** start of DATA ENTRIES **

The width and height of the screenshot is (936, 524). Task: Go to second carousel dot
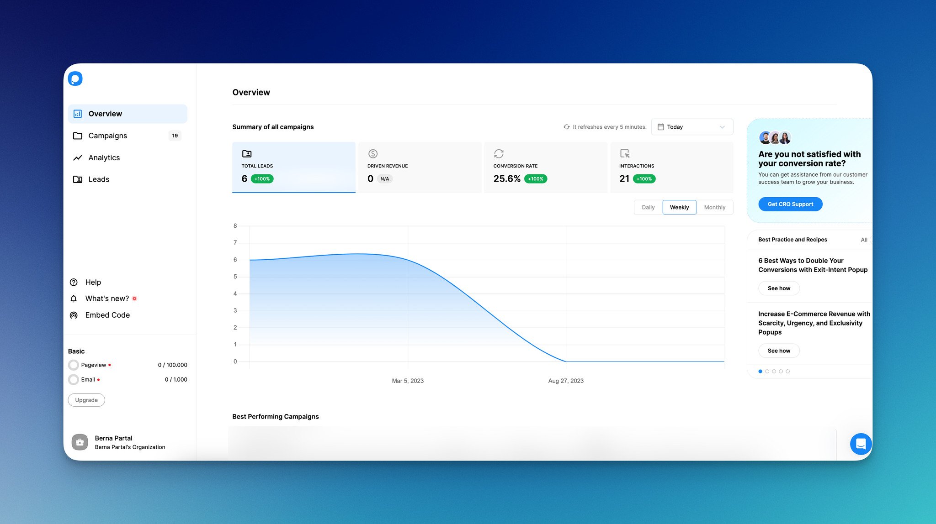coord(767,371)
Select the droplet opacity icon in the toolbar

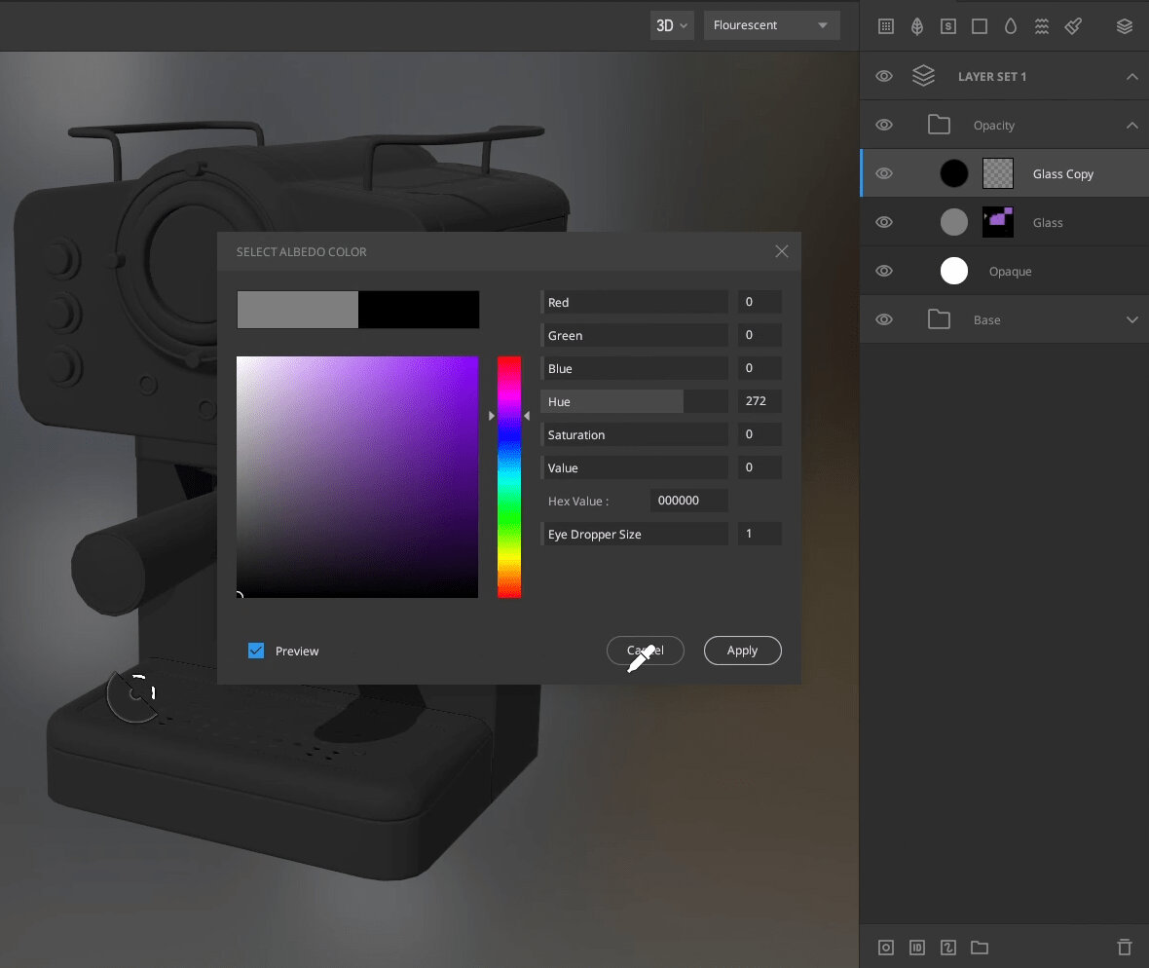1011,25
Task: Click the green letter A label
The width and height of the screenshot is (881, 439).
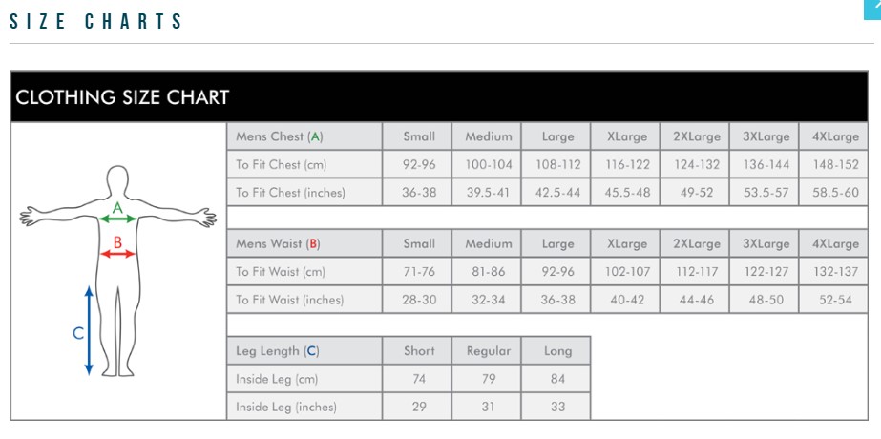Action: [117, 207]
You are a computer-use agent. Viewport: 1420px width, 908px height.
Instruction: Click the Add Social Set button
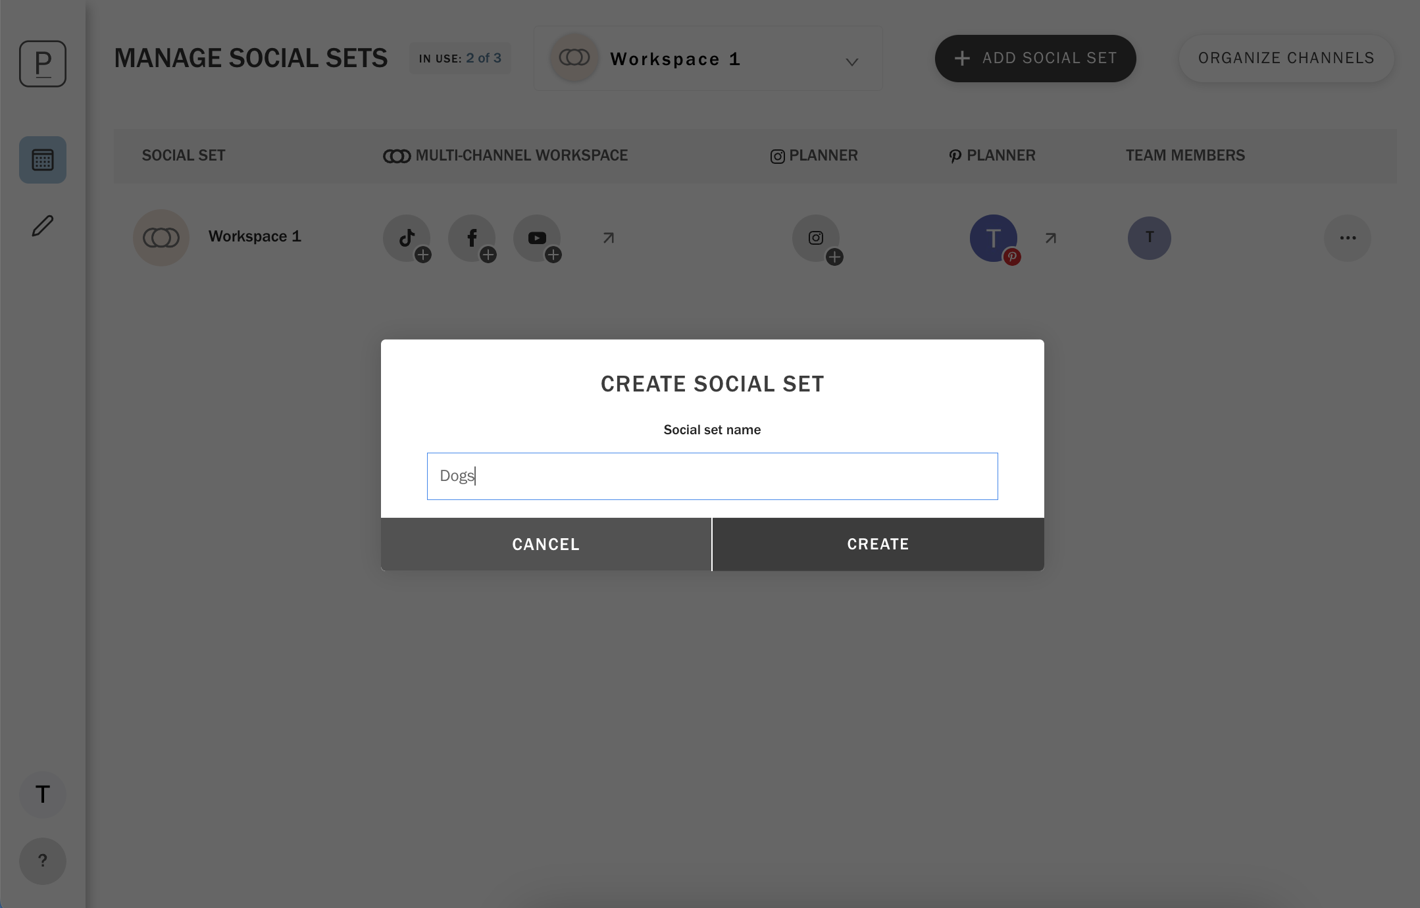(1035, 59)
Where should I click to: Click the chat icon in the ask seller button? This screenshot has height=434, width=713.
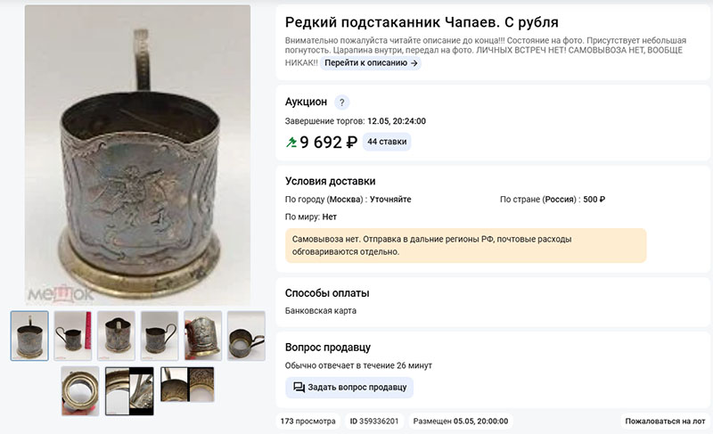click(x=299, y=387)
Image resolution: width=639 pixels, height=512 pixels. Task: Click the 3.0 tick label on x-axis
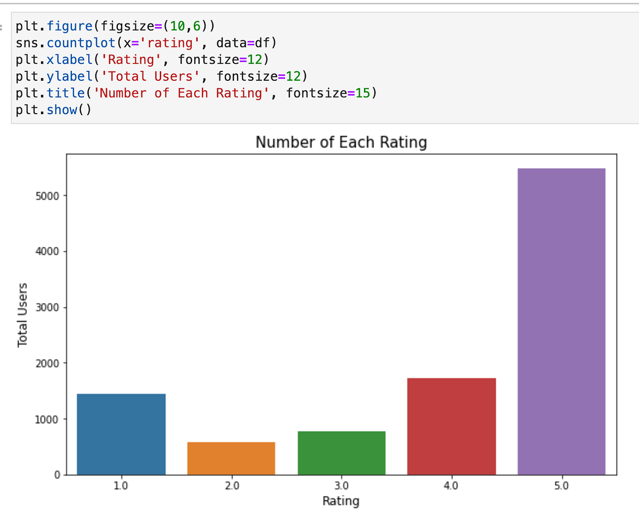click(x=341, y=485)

** end of DATA ENTRIES **
** start of DATA ENTRIES **

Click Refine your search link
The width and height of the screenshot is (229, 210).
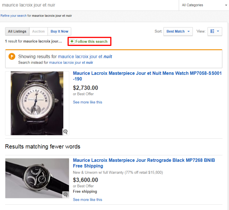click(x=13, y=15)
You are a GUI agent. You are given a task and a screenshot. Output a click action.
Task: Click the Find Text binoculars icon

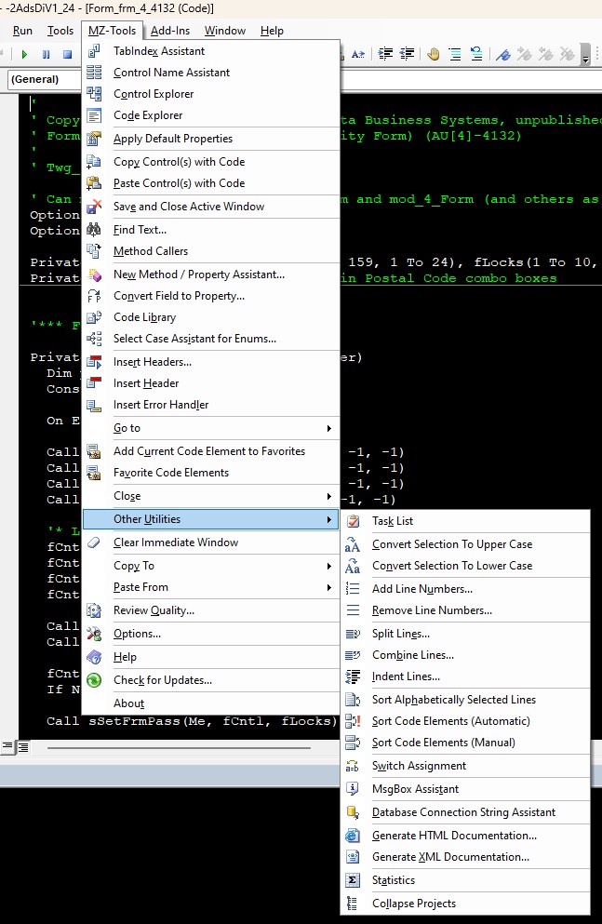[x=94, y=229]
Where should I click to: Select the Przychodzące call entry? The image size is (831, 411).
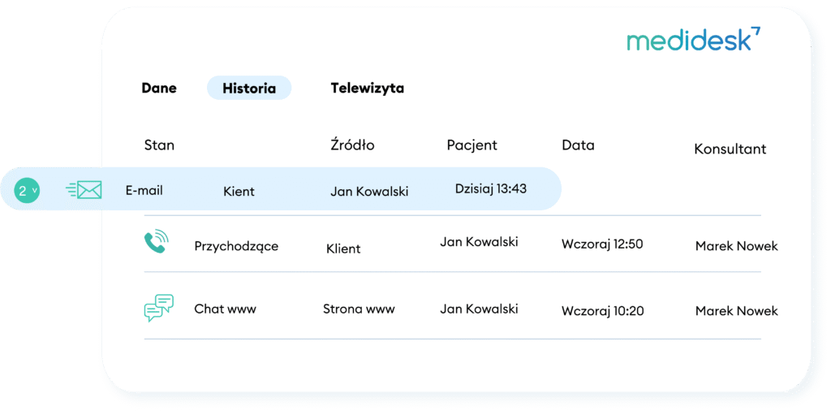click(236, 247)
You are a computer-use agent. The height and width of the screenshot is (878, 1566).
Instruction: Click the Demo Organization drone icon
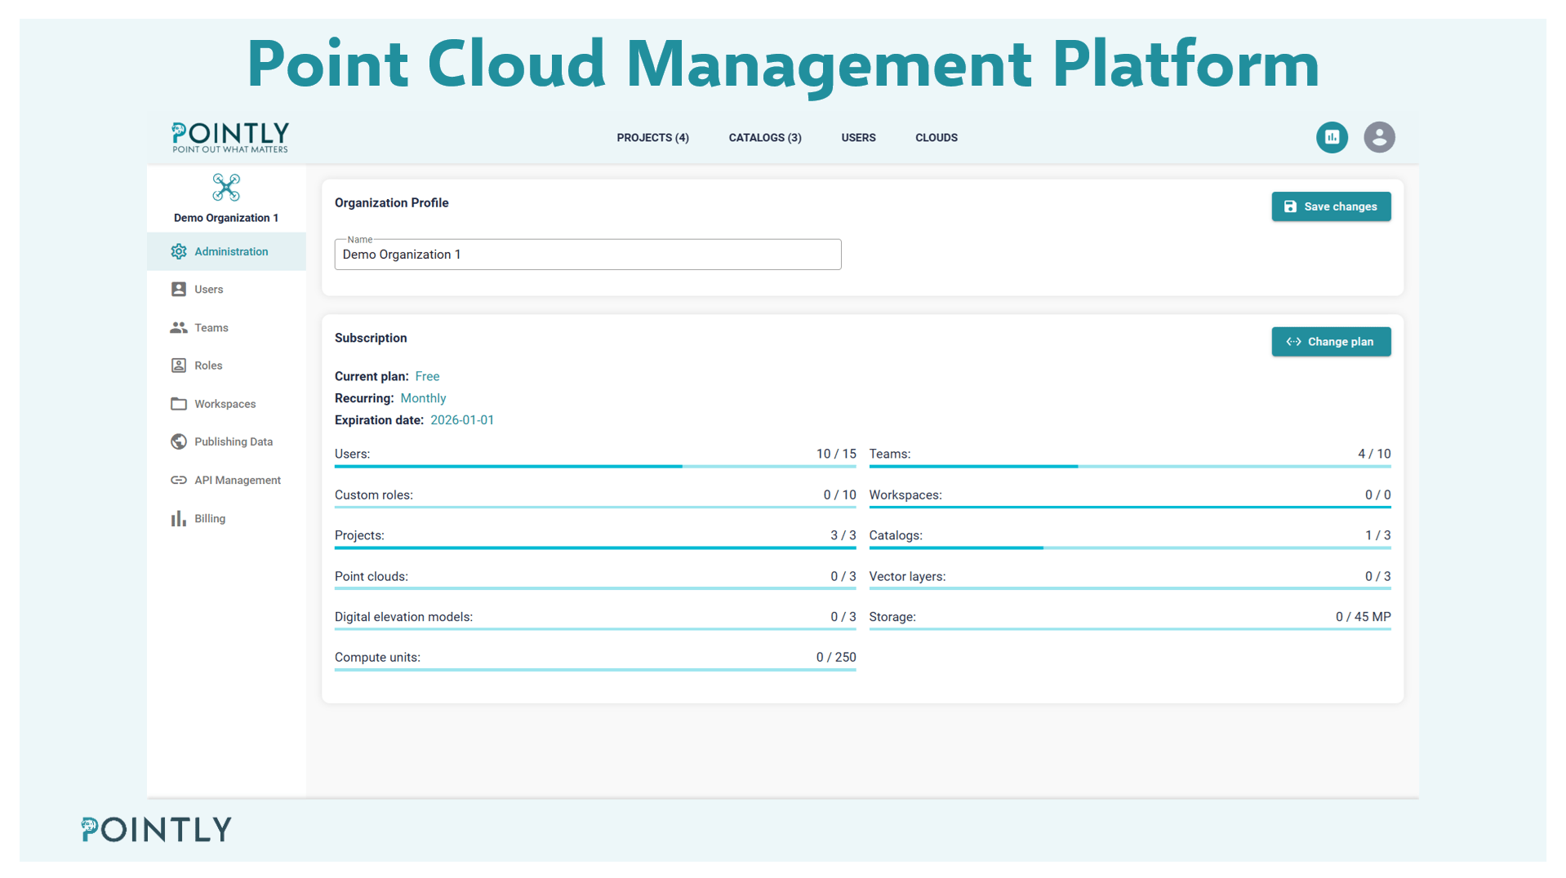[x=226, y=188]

** end of DATA ENTRIES **

WRITTEN TASK: Recast the lines from the line with "The width and height of the screenshot is (936, 524)." to the line with "click(x=341, y=485)" as a Markdown table with the columns No. and Text, skipping blank lines. Leave the pictures out.

COMPLETE OUTPUT:
| No. | Text |
|---|---|
| 1 | The width and height of the screenshot is (936, 524). Task: Go to second carousel dot |
| 2 | coord(767,371) |
| 3 | Select the droplet opacity icon in the toolbar |
| 4 | 1011,25 |
| 5 | Task: Click the green letter A label |
| 6 | The width and height of the screenshot is (881, 439). |
| 7 | Action: [117, 207] |
| 8 | You are a computer-use agent. Viewport: 1420px width, 908px height. |
| 9 | Instruction: Click the Add Social Set button |
| 10 | (1035, 59) |
| 11 | Where should I click to: Click the chat icon in the ask seller button? This screenshot has height=434, width=713. |
| 12 | click(x=299, y=387) |
| 13 | Image resolution: width=639 pixels, height=512 pixels. Task: Click the 3.0 tick label on x-axis |
| 14 | click(x=341, y=485) |